Catholic theologians are unashamed of the change that their church made, readily admitting that if one goes by the Bible alone, the seventh day is still the Sabbath. For them, the matter comes down to church leadership having the authority to modify such things. Protestants, on the other hand, are unwilling to concede Papal authority. Instead, they justify Sunday-worship—a tradition of men—by saying they are honoring the day on which Christ rose from the dead.

Does this tradition have merit? It is certainly a widespread assumption, one that seems plausible on the surface and to which few give a second thought. Even so, there is no biblical record, implication, or hint of God removing the sanctification and holiness given to the seventh day and transferring it to another day.

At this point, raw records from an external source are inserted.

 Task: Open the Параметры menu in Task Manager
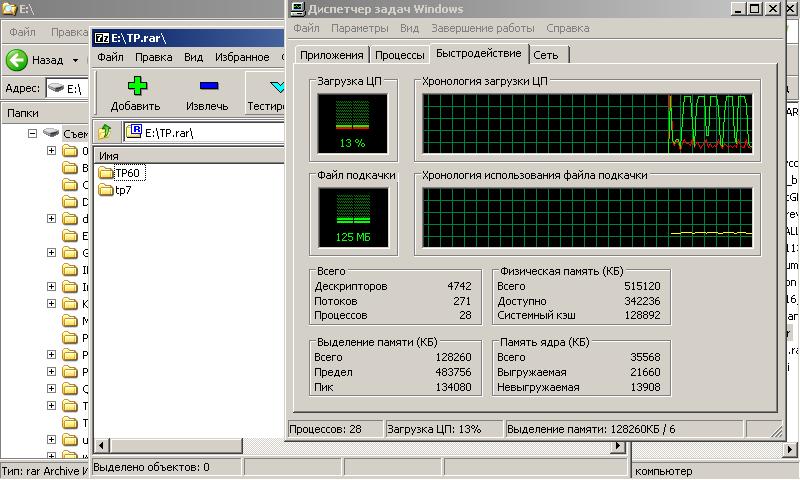pyautogui.click(x=359, y=28)
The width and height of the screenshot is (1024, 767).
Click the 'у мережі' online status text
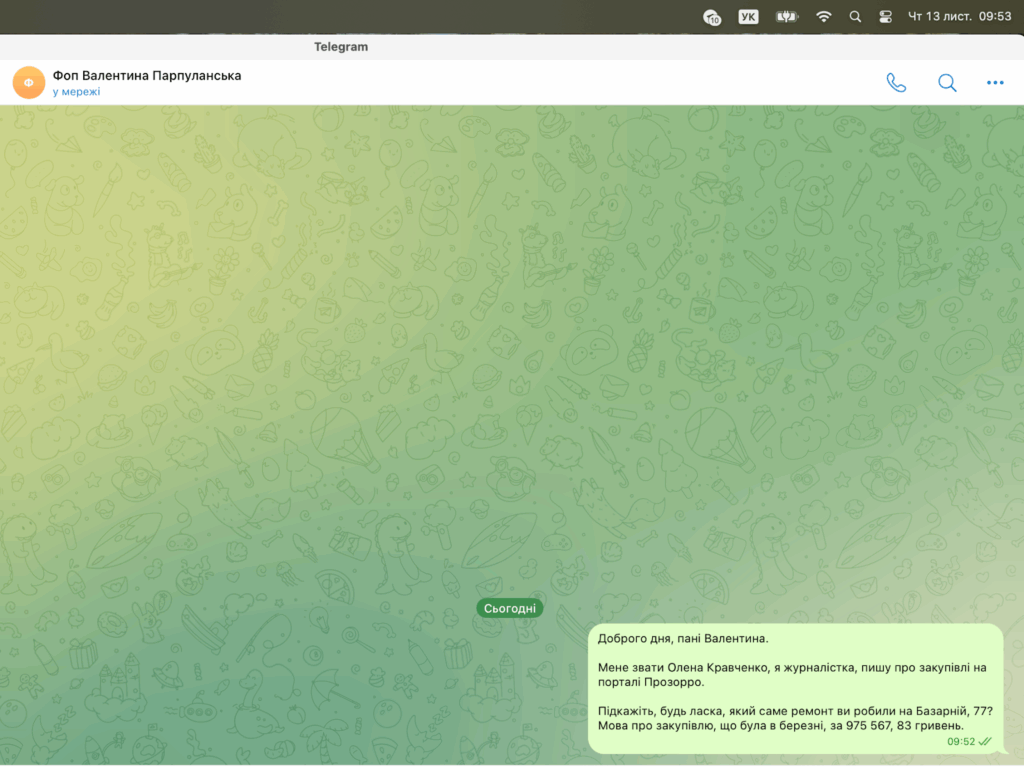(x=77, y=92)
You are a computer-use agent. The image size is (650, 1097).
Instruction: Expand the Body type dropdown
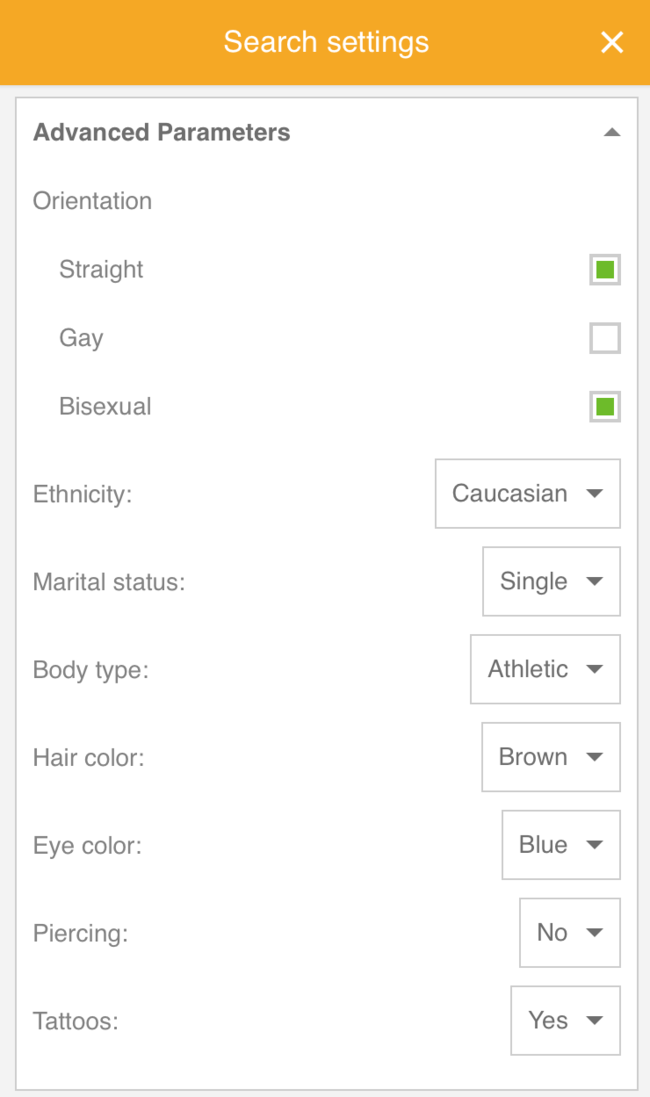[545, 670]
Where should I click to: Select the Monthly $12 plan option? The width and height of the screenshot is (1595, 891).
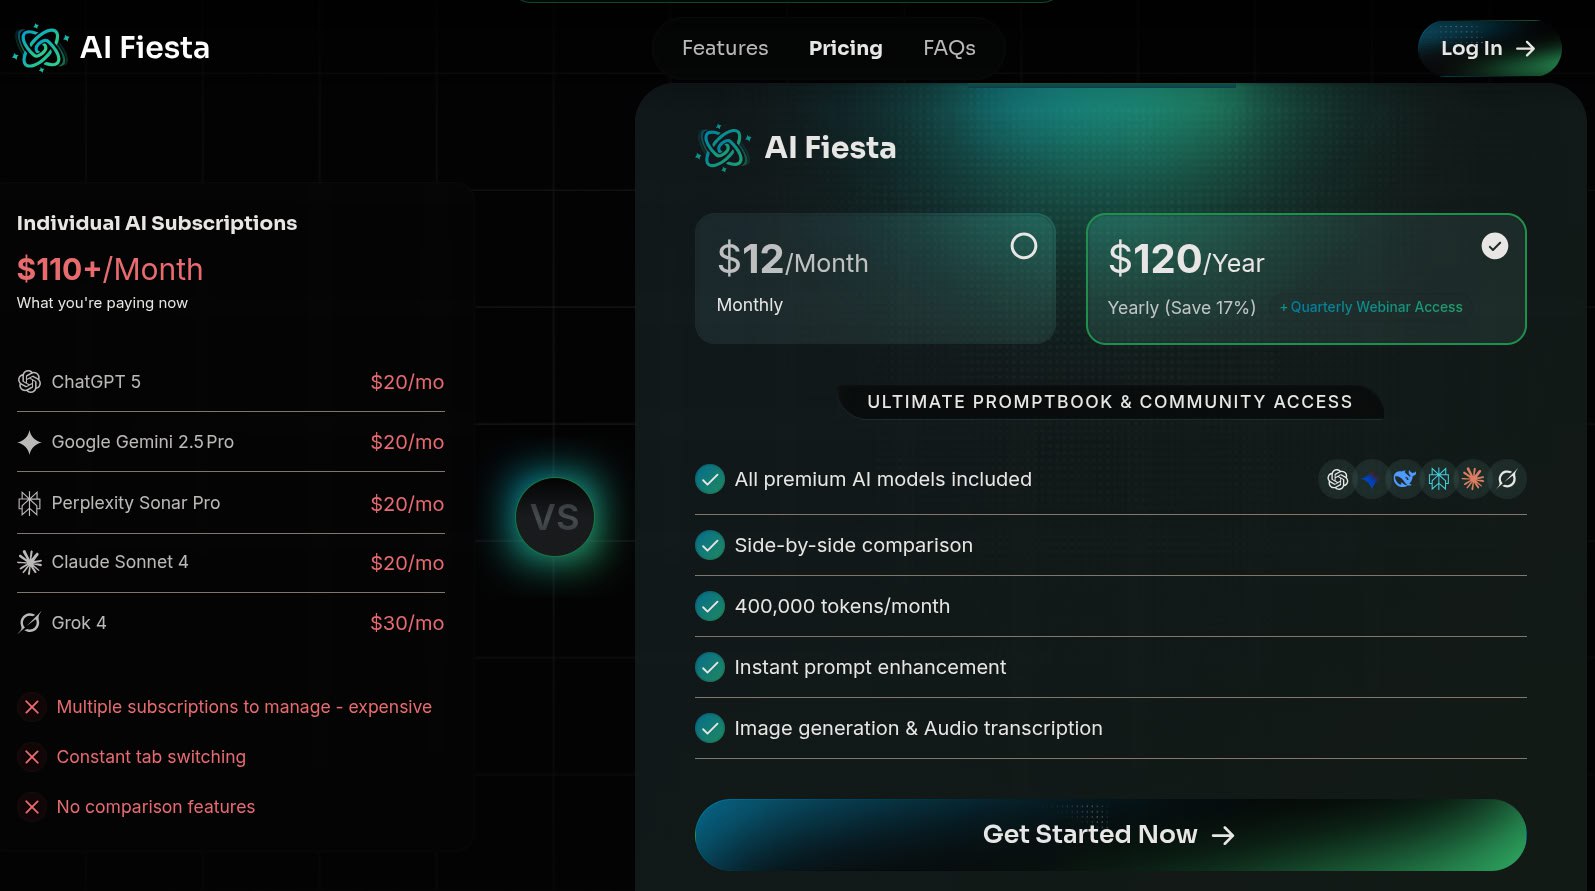click(875, 278)

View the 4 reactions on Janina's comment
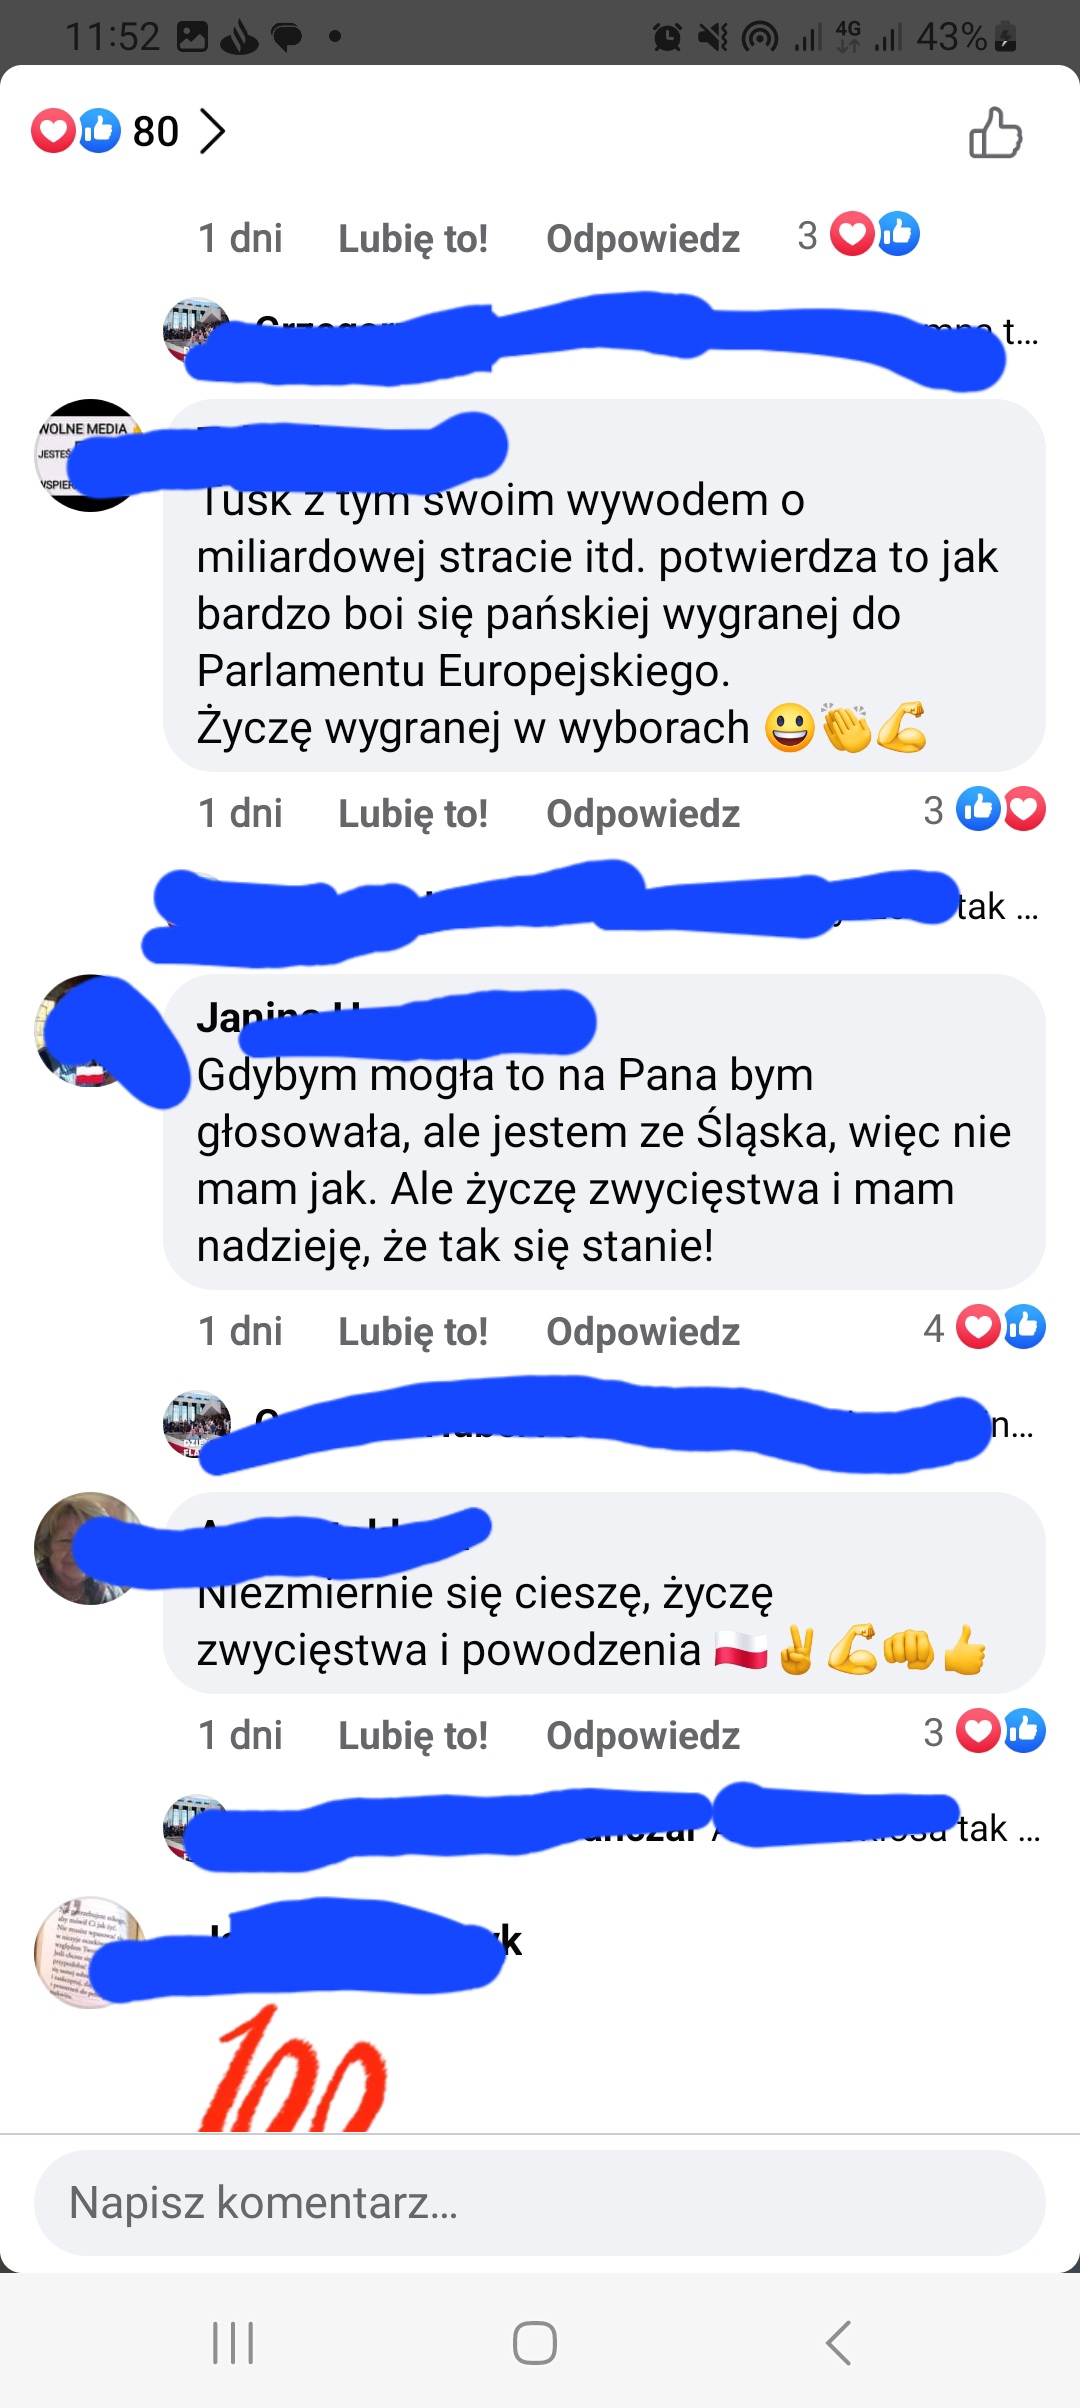[x=984, y=1328]
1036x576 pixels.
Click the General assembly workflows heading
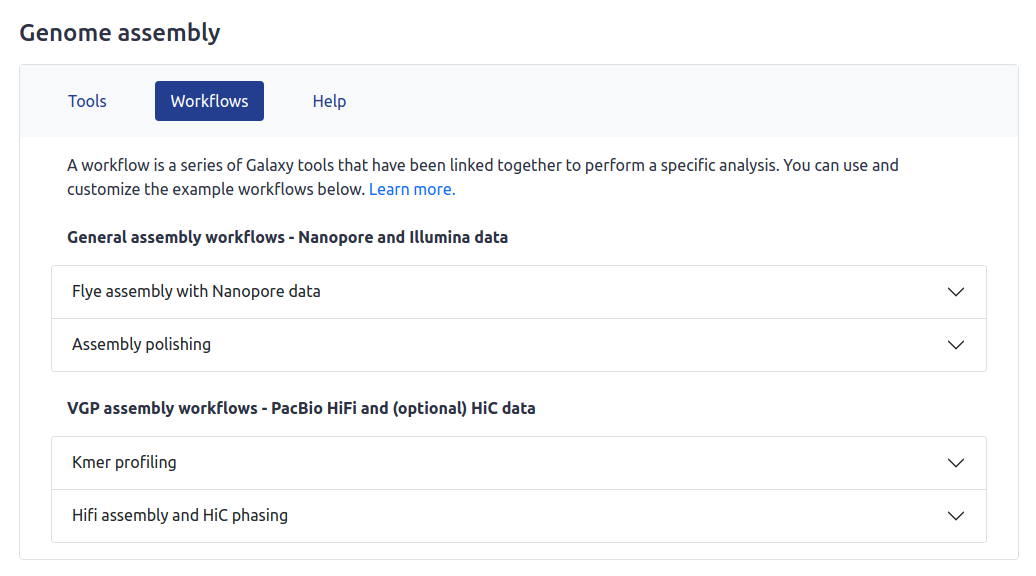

Inherent within the assertion that the Sabbath has changed is the idea that the Creator Himself is changeable—that His standard of righteousness changes over time, and He is not serious about what He says. Yet, James 1:17 reminds us that with God "there is no variation or shadow of turning." He does not change—His fundamental character and approach to things are constant. Hebrews 13:8 says that Jesus Christ is "the same yesterday, today, and forever," and the next verse says, "Do not be led away by diverse and strange teachings" (ESV). God's changelessness is a major defense we have against false teaching. Thus, any doctrine that involves God backtracking on what He said—such as changing the Sabbath command—should be seen for what it truly is: an affront to His perfect, constant nature.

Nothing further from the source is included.